[Document section]
═══
= Inequation =

Mathematical statement that two values are not equal

In mathematics, an inequation is a statement relating two values, that is either a strict inequality ("greater than", <, or "less than", >) or a relation "not equal to" (≠). It is usually written in the form of a pair of expressions denoting the values in question, with a relational sign between the two sides, indicating the specific inequality relation. Some examples of inequations are:

- $a < b$
- $x+y+z < 1$
- $n > 1$
- $x \neq 0$

Sometimes, the term "inequation" is restricted to the relation "not equal to", or is enlarged for including the relations "less than or equal to", ≤, and "greater than or equal to", ≥.

==Chains of inequations==
A shorthand notation is used for the conjunction of several inequations involving common expressions, by chaining them together. For example, the chain
$0 \leq a < b \leq 1$
is shorthand for
$0 \leq a ~ ~ \mathrm{and} ~ ~ a < b ~ ~ \mathrm{and} ~ ~ b \leq 1$
which also implies that $0 < b$ and $a < 1$.

In rare cases, chains without such implications about distant terms are used.
For example $i \neq 0 \neq j$ is shorthand for $i \neq 0 ~ ~ \mathrm{and} ~ ~ 0 \neq j$, which does not imply $i \neq j.$ Similarly, $a < b > c$ is shorthand for $a < b ~ ~ \mathrm{and} ~ ~ b > c$, which does not imply any order of $a$ and $c$.

==Solving inequations==

Solution set (portrayed as feasible region) for a sample list of inequations

Similar to equation solving, inequation solving means finding what values (numbers, functions, sets, etc.) fulfill a condition stated in the form of an inequation or a conjunction of several inequations. These expressions contain one or more unknowns, which are free variables for which values are sought that cause the condition to be fulfilled. To be precise, what is sought are often not necessarily actual values, but, more in general, expressions. A solution of the inequation is an assignment of expressions to the unknowns that satisfies the inequation(s); in other words, expressions such that, when they are substituted for the unknowns, make the inequations true propositions.
Often, an additional objective expression (i.e., an optimization equation) is given, that is to be minimized or maximized by an optimal solution.
═══
[Goal of the exercise]
According to the inequation article, what two further relations does the chain 0 ≤ a < b ≤ 1 imply? The data is separate material and has no connection to the inequation article.
═══
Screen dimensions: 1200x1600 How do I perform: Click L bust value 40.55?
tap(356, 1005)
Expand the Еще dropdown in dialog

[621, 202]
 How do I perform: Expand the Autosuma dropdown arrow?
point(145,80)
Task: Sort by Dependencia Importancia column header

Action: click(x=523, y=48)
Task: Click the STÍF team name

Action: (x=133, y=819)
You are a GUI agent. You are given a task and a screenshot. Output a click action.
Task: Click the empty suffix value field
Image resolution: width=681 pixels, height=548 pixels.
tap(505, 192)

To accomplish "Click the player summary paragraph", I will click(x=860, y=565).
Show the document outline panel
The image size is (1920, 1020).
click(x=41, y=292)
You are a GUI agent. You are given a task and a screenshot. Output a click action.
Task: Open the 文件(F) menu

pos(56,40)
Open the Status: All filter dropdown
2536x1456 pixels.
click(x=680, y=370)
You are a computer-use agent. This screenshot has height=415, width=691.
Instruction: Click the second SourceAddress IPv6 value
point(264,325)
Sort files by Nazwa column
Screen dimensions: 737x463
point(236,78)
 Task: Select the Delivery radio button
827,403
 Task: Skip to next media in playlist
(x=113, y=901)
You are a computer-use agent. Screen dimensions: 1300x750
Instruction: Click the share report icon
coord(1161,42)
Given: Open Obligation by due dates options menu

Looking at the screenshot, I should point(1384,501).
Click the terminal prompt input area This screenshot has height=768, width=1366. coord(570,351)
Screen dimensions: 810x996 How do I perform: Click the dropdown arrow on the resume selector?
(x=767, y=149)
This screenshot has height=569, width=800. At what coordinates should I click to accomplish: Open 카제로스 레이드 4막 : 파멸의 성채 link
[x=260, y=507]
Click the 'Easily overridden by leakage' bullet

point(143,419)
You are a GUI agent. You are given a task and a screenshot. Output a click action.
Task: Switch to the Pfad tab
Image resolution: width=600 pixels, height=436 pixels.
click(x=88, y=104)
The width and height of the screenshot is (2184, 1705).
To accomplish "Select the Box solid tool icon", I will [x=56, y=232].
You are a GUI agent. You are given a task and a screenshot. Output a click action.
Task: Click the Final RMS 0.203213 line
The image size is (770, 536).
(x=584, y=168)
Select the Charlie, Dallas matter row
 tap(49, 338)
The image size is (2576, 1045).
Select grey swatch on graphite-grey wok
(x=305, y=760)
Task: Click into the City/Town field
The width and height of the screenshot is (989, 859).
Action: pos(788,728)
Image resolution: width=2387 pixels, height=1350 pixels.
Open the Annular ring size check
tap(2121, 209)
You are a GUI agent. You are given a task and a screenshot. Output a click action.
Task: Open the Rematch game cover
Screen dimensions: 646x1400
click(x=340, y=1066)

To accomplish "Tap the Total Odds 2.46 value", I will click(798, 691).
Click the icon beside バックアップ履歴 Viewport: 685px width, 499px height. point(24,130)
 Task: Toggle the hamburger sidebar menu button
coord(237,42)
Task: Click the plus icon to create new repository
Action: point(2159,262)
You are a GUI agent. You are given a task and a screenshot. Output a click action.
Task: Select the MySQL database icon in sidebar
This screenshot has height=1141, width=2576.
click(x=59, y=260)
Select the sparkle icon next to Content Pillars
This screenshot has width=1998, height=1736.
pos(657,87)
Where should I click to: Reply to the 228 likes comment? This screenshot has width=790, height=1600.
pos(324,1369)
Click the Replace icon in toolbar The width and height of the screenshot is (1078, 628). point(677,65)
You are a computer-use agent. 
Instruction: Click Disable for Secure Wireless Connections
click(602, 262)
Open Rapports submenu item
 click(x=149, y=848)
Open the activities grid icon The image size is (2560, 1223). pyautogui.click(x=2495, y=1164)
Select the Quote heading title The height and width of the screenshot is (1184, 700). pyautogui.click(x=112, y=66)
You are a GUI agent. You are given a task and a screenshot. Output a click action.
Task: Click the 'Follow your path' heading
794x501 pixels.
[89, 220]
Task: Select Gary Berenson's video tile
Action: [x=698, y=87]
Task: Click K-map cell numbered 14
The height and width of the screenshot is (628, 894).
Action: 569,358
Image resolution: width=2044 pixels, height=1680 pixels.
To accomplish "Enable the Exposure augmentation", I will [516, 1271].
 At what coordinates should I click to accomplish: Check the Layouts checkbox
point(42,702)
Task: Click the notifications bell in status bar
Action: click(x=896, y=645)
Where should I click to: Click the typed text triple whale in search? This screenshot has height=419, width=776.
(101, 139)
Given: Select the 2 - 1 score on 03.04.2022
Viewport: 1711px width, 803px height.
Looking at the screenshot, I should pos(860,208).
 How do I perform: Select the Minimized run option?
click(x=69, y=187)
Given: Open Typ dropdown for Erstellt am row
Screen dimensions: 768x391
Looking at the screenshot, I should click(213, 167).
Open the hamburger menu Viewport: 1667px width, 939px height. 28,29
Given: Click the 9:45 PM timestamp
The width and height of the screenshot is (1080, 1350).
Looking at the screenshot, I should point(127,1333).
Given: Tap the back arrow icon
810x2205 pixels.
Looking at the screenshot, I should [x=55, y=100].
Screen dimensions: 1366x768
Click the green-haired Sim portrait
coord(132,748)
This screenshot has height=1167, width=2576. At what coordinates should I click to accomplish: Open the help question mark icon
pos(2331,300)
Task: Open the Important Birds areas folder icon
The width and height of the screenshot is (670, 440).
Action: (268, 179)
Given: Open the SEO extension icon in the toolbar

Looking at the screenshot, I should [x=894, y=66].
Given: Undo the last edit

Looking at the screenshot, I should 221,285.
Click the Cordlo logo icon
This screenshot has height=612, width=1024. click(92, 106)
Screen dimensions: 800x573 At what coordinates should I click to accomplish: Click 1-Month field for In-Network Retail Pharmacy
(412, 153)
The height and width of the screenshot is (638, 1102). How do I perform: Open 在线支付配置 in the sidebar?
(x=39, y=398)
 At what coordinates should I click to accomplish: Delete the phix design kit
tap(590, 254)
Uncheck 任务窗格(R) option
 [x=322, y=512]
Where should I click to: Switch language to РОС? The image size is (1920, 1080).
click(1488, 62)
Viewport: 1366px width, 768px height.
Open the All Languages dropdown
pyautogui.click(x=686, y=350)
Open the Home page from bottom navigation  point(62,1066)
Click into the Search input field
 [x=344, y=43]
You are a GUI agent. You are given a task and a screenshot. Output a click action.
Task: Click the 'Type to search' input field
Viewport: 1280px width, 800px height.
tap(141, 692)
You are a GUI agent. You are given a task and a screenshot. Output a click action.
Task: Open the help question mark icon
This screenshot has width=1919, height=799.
═══
[Final answer]
It implies that 0 < b and a < 1.